The airlines flew 7% fewer passengers during the month when compared with the same period last year, data released on Friday by the directorate general of civil aviation shows.
The airlines cut fares by about half in February but the number of passengers declined to 3.33 million from 3.58 million a year ago, and only marginally higher than 3.32 million in January.
January to March is typically considered a lean season for airlines and travel is expected to pick up from mid-April.
Lion’s share: An IndiGo aircraft at the New Delhi airport. Harikrishna Katragadda / Mint
Kingfisher Airlines Ltd claimed the largest share of the domestic aviation market, flying 27.1% of the passengers in February, beating rival carrier Jet Airways (India) Ltd, which had a 25.4% share.

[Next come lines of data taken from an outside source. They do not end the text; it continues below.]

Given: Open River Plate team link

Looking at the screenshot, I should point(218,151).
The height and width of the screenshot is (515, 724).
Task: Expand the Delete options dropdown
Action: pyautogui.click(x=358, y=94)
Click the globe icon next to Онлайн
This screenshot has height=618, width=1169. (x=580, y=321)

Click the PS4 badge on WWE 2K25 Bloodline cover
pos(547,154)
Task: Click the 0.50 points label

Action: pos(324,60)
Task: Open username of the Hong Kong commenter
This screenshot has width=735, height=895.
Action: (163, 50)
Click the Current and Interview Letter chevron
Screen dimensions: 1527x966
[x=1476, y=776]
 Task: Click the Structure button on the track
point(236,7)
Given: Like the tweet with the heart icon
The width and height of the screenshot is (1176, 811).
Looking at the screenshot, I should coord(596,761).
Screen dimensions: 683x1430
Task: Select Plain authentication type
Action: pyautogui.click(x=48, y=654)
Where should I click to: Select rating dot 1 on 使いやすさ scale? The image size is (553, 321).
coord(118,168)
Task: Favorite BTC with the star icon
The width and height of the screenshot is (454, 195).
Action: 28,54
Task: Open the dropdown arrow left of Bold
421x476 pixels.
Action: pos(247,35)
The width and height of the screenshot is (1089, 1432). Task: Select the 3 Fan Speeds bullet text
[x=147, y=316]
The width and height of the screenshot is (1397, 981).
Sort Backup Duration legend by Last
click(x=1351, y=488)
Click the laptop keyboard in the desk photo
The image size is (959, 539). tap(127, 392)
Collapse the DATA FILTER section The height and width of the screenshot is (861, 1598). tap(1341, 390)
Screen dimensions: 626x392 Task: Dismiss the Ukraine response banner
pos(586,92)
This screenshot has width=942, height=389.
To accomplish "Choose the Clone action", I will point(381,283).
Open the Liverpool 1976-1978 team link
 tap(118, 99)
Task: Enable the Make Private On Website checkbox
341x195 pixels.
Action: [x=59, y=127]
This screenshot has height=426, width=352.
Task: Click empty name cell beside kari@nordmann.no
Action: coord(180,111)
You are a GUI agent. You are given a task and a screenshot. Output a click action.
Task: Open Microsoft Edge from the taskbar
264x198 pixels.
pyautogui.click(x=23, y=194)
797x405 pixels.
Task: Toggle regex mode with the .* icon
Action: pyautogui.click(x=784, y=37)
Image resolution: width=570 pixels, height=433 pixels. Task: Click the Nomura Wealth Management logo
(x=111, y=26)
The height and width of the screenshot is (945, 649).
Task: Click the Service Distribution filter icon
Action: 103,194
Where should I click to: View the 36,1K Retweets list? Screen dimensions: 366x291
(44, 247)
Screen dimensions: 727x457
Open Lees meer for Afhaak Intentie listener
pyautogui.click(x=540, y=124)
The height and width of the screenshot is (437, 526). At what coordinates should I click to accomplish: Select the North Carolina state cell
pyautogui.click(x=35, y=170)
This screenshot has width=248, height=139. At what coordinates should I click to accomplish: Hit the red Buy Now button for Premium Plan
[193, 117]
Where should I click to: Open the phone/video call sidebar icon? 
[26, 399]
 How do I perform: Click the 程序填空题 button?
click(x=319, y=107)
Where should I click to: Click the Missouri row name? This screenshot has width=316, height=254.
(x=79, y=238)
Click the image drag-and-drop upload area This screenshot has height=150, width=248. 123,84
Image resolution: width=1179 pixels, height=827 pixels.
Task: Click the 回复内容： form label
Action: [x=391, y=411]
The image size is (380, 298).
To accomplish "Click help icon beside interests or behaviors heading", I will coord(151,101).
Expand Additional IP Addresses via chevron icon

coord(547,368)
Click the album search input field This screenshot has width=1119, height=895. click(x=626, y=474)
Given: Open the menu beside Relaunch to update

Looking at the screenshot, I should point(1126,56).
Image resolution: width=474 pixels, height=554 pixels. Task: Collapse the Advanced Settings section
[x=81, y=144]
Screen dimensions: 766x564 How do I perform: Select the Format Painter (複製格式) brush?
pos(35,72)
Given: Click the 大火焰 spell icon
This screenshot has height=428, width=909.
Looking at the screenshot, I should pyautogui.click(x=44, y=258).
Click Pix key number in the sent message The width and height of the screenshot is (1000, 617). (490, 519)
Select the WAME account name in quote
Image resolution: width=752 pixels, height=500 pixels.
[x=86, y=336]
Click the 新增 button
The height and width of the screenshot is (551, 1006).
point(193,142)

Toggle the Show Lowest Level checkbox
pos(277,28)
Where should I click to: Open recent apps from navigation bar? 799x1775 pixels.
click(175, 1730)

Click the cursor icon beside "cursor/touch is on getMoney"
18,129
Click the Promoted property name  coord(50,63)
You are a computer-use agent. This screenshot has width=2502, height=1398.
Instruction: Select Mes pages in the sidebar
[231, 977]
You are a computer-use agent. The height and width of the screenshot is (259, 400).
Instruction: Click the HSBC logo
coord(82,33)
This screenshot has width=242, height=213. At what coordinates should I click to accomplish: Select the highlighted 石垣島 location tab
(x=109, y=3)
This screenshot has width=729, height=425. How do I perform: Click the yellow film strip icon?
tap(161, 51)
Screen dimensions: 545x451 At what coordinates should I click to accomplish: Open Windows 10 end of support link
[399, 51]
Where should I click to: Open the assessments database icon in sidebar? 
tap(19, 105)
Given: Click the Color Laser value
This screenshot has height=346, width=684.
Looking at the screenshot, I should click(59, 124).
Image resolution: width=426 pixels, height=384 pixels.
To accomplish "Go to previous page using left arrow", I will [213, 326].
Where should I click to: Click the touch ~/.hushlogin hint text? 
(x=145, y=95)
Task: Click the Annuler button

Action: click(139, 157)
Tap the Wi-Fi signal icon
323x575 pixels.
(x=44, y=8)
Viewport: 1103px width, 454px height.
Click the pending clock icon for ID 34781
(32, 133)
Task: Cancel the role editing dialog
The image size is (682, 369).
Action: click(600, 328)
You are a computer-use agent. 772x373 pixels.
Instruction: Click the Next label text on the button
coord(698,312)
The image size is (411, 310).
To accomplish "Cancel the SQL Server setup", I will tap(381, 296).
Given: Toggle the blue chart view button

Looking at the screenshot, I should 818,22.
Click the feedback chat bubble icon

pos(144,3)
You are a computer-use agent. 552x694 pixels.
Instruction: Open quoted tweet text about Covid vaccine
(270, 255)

In the low-fare category, IndiGo, run by InterGlobe Aviation Pvt. Ltd, continued at the top of the list with 13.2% market share. It also claimed the highest seat occupancy overall at 82%.
Air India’s seat occupancy in February was 66.3% while that of Jet Airways was 68.7% and Kingfisher Airlines 74.3%. Low-fare carrier SpiceJet had an occupancy of 78.5%, JetLite was at 74.2% and GoAir 66.0%.
SpiceJet’s chief executive Sanjay Aggarwal said the numbers were not a “surprise one way or the other”. He said the airline was waiting for summer bookings to start to assess demand. It was difficult to gauge forward bookings with too few early reservations, he added.
According to a Thursday report by the Centre for Asia Pacific Aviation, an aviation consultancy, passenger loads for low-fare carriers improved in February, but as up to 40% of these seats were sold through promotions, the yields remained under pressure.
“With fares now increased again, traffic for March is expected to remain weak. Demand is proving to be relatively unresponsive to price stimulation–at least at a level that is viable,” it said in the report.